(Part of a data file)
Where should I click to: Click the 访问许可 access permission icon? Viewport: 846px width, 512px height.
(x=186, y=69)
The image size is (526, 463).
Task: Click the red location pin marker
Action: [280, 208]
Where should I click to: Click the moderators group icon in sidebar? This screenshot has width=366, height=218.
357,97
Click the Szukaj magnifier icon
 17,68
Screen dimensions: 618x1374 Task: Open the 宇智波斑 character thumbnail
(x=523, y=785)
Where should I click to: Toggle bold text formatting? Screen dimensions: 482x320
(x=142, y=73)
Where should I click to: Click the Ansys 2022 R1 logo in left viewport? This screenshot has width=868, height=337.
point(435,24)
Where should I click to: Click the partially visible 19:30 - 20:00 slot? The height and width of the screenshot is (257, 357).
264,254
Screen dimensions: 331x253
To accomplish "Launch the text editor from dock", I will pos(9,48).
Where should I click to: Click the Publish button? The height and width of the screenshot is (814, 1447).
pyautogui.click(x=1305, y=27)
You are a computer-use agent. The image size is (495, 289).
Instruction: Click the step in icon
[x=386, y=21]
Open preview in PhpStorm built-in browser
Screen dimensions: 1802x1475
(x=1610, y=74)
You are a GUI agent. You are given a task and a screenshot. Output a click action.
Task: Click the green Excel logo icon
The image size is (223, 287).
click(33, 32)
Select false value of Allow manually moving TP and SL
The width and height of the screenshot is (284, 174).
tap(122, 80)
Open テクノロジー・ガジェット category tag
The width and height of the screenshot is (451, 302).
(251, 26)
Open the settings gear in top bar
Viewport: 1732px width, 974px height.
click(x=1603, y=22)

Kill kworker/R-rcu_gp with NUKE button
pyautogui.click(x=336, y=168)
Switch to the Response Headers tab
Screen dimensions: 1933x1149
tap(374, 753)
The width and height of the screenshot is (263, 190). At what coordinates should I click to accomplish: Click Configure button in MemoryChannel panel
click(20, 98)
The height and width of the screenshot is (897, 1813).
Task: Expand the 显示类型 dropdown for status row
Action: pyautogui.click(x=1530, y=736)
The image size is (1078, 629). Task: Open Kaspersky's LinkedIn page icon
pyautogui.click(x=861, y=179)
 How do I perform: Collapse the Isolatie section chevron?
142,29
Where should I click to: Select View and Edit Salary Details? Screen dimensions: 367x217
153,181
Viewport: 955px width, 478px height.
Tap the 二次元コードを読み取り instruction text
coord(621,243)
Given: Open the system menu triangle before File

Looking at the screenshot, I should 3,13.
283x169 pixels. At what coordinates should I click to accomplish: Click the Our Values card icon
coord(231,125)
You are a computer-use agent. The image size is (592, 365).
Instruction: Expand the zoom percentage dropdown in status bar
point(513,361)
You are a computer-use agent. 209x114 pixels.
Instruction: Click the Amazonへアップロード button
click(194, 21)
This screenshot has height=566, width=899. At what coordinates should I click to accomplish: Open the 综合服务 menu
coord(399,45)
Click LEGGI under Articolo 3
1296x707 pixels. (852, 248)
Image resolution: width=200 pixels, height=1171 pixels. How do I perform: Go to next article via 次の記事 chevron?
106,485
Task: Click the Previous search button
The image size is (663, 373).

### Instruction
Pull out each line above that contains the string "accomplish", matching case.

### Task response
To accomplish "Launch the text editor from dock", I will pos(9,48).
The width and height of the screenshot is (263, 190). At what coordinates should I click to accomplish: Click Configure button in MemoryChannel panel
283x169 pixels. At what coordinates should I click to accomplish: Click the Our Values card icon
This screenshot has height=566, width=899. At what coordinates should I click to accomplish: Open the 综合服务 menu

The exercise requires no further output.